才造にどこか似ておるが、違うのはわかる。
化けておる、というのも少し違うような。
兄であることと、したい話を告げると目の色を変えた。
「一人はどうにか産めるかもしれんが、それ以上となれば十勇士は戻らん。」
「そう、夜影と才造が言うたのだな?」
「だが、無事に産めるかは約束できん。まともな子作りは望めんのはわかるだろう?」
それが何故なのかを問おうものなれば一つ鉄拳をくらわせてやれと才造に言われたが流石にそれはできなんだ。
才造がそれをいうとはなかなかに頭にきているのだろうし、面白い。
主は唸った。
「産んでも死ぬかもしれん。それ以前に授かれんかもしれん。夜影といえど無理な話よな?」
諦めさせられれば上等、最低でももう二度目をなくさなければならぬ。
「それを確実にするには…?」
「夜影が才造への恐怖を感じなくなれば。だがそれには時を要する。」
「どの程度。」
「それは二人次第だな。」
諦めはしない、ということか。
すまんな才造、夜影。
茶を啜り、目を細める。
「産んだとしても上手く育つか、戦力になる前に殺されるかわからぬ世だ。それに妊娠中は夜影は動けぬ。出産後も暫くは。
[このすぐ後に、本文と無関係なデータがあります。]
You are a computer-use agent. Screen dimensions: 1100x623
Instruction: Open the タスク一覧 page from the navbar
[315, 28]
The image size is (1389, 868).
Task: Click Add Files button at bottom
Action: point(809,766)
育児に動きが鈍る。子が育つまで、まともにおれんぞ。夜影が動けぬとわかれば何処からでも責めてくる。」
それくらいわかってはいるだろうが一応押しておく。
いつかは気付かれる。
隠しておけるわけがない。
分身一つでどうにかできることでもないだろう。
「それは承知の上。」
「どちらにせよ、十勇士の主への忠義はどうであろうな?あの夜影も流石に…そう思わぬか?」
忠義がなんだ、と思うておっては忍は扱えぬ。
いつ裏切られるかわかったもんではない。
十勇士の忠義あってこその忍隊の忠義。
夜影の忠義あってこその十勇士の忠義。
忠義あってこその働き。
それは武雷の忍だ。
それは武雷の者なればようわかっておるはず。
「わかっておる。こうなった以上は。」
「ふむ。諦めぬか。暫くは姿さえ見えぬと思え。声に応えぬと思え。授かるまで、と思うなればようよう肝に命じよ。いつ、その首飛ぶかわからぬでな。」
そう言うともう言うことはないと立ち上がった。
脅しをかけたが、これで十勇士が戻って諦めると申せば上等。
夜影も、無理と思うならばこの首飛ばせば早い。
これが忠義なき忍と。
主は才造の兄が去ってから、ただ一人そのまま茶を啜った。
もし、己が忍に殺されたとしても。
ここまでやったのならば最後まで。
「敵襲!!」
その声に咄嗟に立ち上がった。
十勇士不在はもう既に外に漏れていたのか。
時間の問題だとは思うておったが、まさかこんなにも早いとは。
準備も間に合わなかったのか。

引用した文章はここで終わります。